Jogging with Scissors
Learning to make faster decisions in the face of risk
When I was in elementary school, I had an unfortunate encounter with a pair of my mother’s fabric scissors. Not sure if you’ve seen old-school fabric scissors, but they are big, heavy, and sharp. The way the tip of one blade found its way bone-deep into my elbow is completely my fault.
The first floor of our home had a simple layout — two sides divided by one wall, with a narrow hallway stretching from the front door to the kitchen and the dining room and living room on the other side. You could do laps around the downstairs — round and round and round and round. So I got the fantastic idea that I’d tie one end of a ball of kite string to a dining room chair and tie up the inside of the house. Round and round I went, faster and faster with each lap … er … wrap. One of the trips through the living room ended up just that — a trip — right into scissors that my older brother was using for some activity.
They say you’re not supposed to run with scissors.
They could expand that to include near scissors, and I still have the elbow scar to prove it.
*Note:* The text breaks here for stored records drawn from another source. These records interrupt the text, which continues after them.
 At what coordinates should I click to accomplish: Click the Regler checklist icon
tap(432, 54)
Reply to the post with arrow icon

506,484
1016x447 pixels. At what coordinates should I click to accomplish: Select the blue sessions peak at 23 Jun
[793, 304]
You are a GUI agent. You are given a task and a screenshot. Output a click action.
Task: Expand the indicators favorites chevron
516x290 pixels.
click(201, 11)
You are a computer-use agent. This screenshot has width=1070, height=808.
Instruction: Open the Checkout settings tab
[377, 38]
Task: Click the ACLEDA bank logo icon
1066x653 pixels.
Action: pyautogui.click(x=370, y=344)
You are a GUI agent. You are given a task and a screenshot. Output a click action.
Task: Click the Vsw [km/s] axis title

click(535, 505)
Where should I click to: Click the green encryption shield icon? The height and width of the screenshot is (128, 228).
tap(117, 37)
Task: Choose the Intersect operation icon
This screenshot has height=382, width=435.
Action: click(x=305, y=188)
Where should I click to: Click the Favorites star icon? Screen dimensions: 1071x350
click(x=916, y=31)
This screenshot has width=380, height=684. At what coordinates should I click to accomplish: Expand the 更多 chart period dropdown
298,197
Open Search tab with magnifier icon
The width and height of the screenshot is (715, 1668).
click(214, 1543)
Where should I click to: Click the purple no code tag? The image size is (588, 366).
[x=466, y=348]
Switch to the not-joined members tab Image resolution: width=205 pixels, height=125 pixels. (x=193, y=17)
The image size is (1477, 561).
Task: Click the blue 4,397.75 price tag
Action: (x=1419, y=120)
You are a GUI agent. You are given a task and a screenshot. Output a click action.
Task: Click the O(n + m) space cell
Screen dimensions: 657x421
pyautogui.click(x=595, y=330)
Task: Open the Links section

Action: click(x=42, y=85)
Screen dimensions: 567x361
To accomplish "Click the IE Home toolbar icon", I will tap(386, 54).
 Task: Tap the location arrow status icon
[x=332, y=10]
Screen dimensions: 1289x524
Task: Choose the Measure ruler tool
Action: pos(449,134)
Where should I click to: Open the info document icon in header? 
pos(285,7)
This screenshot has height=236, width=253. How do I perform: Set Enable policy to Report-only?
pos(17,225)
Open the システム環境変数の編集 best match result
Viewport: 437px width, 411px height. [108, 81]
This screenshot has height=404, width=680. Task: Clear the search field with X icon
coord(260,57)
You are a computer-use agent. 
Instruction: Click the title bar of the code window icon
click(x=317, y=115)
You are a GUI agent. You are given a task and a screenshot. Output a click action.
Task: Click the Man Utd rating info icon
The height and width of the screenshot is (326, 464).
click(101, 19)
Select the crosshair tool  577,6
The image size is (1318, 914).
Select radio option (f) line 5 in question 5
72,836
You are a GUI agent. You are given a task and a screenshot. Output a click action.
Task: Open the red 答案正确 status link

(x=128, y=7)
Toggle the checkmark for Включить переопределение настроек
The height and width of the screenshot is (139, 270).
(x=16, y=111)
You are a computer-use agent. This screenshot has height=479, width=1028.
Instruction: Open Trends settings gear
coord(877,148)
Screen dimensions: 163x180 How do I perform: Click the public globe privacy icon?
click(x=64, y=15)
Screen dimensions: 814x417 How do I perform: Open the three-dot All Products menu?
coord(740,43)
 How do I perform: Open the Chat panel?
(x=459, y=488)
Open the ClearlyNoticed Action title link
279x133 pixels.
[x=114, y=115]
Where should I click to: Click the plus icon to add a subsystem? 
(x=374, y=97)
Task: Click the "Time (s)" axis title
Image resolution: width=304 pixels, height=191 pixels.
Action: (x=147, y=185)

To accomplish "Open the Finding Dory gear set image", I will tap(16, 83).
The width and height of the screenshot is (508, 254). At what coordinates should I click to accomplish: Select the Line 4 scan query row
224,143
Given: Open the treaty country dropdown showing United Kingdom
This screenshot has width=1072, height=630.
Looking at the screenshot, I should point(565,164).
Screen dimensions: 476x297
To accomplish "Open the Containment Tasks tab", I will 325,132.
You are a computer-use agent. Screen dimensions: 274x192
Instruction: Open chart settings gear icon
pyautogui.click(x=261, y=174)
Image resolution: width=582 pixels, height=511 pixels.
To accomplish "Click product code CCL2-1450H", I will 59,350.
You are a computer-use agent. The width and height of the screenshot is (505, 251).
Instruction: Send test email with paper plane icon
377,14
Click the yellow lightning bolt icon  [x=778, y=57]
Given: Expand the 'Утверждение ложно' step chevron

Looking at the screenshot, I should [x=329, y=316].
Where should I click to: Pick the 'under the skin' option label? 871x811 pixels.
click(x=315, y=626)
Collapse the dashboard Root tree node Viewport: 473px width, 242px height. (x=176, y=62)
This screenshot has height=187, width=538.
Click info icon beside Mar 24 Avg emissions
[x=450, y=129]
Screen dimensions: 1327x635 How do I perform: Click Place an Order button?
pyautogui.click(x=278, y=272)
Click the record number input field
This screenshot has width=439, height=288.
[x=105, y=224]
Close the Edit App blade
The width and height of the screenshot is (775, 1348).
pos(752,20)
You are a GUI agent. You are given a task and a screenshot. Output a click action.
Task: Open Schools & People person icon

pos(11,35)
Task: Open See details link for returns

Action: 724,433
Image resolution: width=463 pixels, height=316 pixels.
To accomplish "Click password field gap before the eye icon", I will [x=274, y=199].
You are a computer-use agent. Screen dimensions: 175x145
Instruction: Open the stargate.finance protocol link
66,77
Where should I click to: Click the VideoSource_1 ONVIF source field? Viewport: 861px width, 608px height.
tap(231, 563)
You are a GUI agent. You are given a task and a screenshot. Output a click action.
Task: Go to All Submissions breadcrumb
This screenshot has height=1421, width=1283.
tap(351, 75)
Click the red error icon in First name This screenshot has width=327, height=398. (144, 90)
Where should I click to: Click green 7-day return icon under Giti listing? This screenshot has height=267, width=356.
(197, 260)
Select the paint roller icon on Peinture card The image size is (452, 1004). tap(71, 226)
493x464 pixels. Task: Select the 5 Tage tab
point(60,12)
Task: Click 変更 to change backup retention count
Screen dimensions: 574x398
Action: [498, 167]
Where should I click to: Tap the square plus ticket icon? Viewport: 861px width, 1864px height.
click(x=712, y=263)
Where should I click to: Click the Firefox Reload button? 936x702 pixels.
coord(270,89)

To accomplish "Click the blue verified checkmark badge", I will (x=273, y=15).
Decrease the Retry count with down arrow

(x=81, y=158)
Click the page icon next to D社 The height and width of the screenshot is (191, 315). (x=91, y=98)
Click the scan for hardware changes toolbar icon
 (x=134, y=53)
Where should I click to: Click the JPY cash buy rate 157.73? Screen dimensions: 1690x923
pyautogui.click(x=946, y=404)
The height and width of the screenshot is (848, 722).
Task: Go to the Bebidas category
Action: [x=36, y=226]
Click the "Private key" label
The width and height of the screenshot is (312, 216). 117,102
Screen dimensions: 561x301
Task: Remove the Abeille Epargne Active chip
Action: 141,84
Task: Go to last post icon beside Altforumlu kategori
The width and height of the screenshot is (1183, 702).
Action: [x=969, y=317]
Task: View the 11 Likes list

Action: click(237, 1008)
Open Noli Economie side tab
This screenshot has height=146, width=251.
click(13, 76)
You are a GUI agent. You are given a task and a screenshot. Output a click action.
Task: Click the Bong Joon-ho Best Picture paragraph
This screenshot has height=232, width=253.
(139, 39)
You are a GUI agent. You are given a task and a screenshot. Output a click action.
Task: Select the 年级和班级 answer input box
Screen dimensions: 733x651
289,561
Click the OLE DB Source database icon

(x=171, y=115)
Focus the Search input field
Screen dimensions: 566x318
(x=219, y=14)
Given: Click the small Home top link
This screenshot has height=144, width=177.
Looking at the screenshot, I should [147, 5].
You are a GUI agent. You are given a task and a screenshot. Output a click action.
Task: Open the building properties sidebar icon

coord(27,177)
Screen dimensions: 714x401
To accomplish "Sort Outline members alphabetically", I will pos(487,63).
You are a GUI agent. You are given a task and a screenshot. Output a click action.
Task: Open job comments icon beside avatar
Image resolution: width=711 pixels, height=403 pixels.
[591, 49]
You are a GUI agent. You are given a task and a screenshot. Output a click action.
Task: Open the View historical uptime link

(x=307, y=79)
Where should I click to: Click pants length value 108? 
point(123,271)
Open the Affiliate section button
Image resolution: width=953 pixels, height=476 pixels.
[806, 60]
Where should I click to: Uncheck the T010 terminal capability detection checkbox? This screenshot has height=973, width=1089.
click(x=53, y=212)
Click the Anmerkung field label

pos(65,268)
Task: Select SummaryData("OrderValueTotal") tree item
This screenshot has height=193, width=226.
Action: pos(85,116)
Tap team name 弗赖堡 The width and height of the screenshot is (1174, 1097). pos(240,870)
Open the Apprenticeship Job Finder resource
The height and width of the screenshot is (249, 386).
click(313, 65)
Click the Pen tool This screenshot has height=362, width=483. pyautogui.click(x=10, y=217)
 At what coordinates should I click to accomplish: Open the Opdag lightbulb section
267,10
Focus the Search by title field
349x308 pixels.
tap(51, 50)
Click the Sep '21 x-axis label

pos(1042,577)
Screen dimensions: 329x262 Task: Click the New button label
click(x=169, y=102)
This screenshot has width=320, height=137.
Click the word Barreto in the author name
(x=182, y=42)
Running with scissors is an idiom to describe reckless behavior — where the risk far outweighs the benefit. There is certainly a continuum of safety when it comes to scissors. You can leave them in the drawer locked away and be 100% safe, but that renders them useless. You can run with them — or into them as was my case — and that seems reckless.
How do we make the risk-benefit decision in between 100% safe and reckless? How do we get to a place where we’re jogging with scissors and feeling comfortable moving forward in the face of risk?
In my experience, that depends on who is making the decisions — an organization or you as an individual.
Let’s examine both aspects.
Making Decisions in Organizations
Decision-making in organizations, especially large ones, can be extremely cumbersome. We thankfully live in a world where most organizations aren’t dictatorships. Most decisions are a collaborative process involving multiple people. I work in higher education, where consensus-building and shared governance is considered a sacred value, so decision-making can be a very slow process. We often joke that 99-to-1 is a tie. That’s not a recipe that results in a menu full of fast decisions. So what can we do?
Establish a decision-making framework so that you don’t have to decide how to decide at every decision point. I can’t stress this enough. This framework should define what decisions can be made independently at the various levels of your organization. This creates agency and autonomy throughout your organization and takes the process guesswork out of each and every decision. Just think about the amount of time you save when no one in your organization has to ask the question, can I make this decision on my own?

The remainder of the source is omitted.